**Task description**
Return word for word everything in the entries from the line containing "Task: Select row 1 交通部王先生 in popup table" down to the line containing "1550x784 pixels.", with both of those lines included.

**Material to process**
-------

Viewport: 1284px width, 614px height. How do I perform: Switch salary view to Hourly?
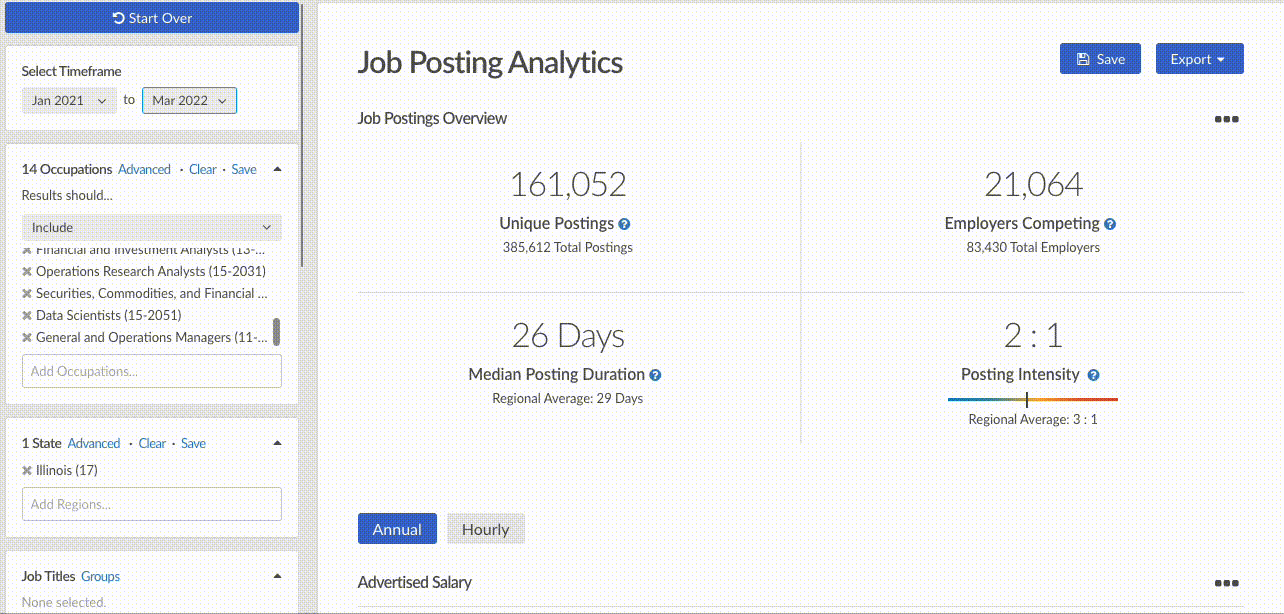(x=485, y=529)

-------

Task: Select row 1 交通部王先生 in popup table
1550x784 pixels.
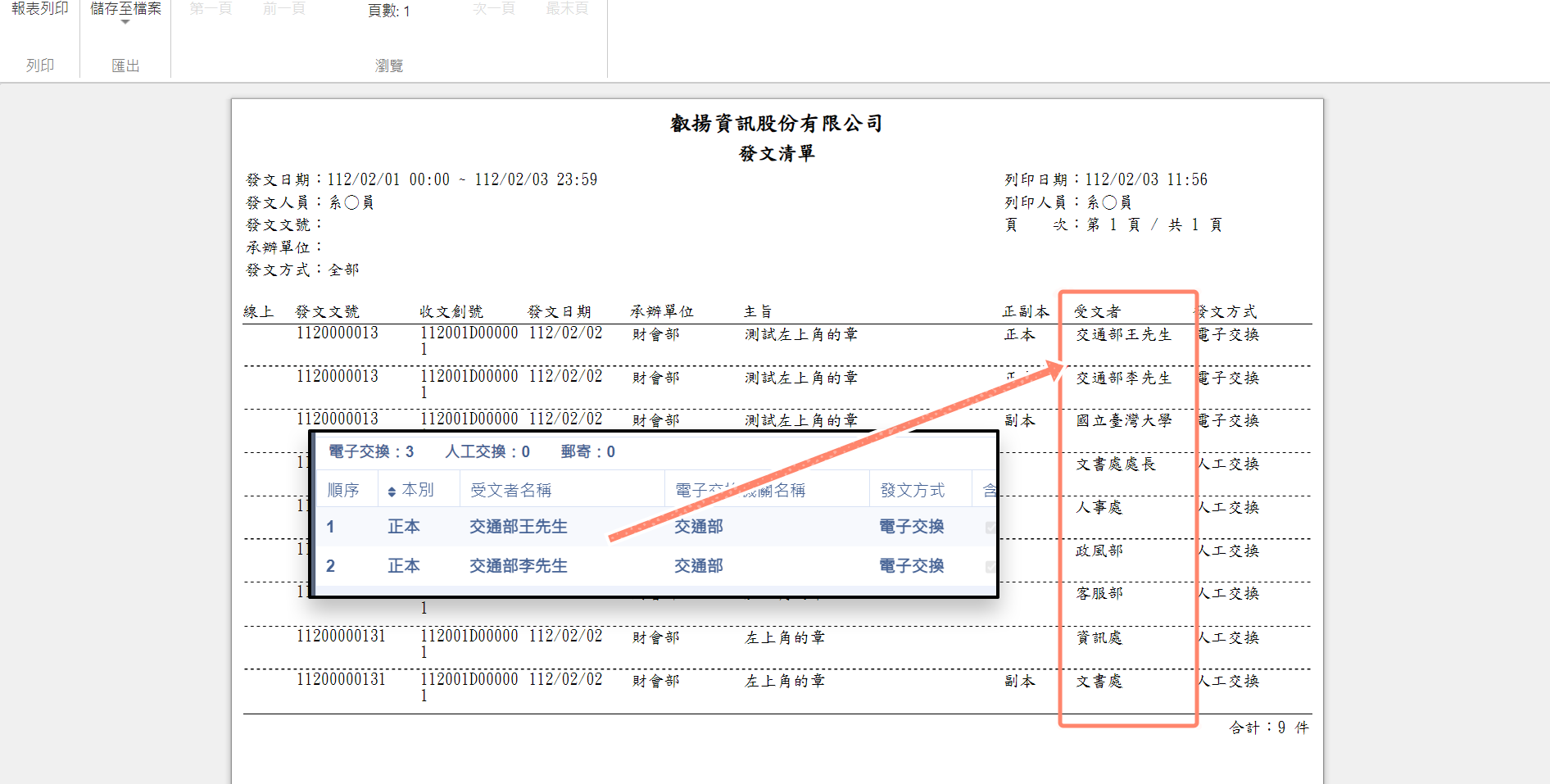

-------

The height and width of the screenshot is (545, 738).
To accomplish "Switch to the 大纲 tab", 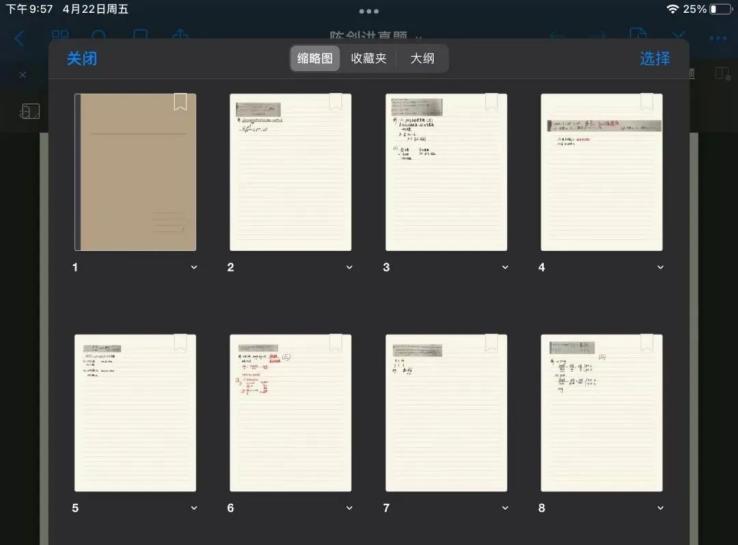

-------

**Result for this task**
Task: Select row 1 交通部王先生 in popup table
1550x784 pixels.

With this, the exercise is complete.